Each line from the one that has "750x524 pixels." through the final line of the listing is to be written out exactly, and no other line is.

> **RECORDED DATA**
★ ★ ★ ★ ★ ★ ★

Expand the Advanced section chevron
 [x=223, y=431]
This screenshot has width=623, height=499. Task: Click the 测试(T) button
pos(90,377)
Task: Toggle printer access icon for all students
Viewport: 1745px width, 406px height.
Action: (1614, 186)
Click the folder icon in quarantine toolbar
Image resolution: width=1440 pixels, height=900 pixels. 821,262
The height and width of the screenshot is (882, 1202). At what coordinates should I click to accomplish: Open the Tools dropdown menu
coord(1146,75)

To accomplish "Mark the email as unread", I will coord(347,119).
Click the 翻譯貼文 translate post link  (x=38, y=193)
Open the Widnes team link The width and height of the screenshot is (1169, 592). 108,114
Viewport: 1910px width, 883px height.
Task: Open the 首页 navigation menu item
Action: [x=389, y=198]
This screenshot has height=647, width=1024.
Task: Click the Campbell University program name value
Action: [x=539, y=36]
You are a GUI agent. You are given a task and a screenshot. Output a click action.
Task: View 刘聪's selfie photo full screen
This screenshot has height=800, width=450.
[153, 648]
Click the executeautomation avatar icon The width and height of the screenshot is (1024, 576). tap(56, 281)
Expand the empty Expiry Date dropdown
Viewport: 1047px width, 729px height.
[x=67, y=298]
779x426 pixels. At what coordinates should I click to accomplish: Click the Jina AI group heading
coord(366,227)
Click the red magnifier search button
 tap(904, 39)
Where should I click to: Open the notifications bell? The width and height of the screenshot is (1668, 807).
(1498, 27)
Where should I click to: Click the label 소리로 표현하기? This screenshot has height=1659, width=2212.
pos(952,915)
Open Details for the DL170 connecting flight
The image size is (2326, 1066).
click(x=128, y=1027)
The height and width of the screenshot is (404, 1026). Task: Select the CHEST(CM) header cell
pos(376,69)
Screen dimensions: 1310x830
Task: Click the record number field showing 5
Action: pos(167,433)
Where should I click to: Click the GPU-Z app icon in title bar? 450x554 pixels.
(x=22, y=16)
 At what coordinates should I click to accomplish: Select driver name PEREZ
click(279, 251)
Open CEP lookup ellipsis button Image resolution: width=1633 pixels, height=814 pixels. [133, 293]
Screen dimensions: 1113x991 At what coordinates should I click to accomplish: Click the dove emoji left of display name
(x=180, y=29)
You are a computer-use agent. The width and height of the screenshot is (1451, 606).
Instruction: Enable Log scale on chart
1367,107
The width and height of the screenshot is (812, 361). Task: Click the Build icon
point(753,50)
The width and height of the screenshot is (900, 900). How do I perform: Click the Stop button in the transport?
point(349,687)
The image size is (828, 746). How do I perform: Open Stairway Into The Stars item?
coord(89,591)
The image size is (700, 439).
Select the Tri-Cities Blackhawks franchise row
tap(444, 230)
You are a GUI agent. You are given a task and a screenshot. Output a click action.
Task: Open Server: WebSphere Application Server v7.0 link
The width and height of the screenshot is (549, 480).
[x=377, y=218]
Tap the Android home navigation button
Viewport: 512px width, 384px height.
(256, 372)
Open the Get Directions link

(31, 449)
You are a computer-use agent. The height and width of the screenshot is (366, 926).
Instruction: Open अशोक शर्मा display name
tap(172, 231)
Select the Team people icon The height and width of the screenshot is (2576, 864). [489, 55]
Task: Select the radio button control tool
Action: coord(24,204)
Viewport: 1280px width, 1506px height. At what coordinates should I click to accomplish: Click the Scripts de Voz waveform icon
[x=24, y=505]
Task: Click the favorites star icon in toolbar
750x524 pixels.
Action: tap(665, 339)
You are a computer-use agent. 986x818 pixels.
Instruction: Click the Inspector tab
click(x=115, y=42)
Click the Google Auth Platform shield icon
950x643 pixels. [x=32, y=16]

★ ★ ★ ★ ★ ★ ★

> **EXERCISE SOLUTION**
750x524 pixels.
Action: tap(665, 339)
You are a computer-use agent. 986x818 pixels.
Instruction: Click the Inspector tab
click(x=115, y=42)
Click the Google Auth Platform shield icon
950x643 pixels. [x=32, y=16]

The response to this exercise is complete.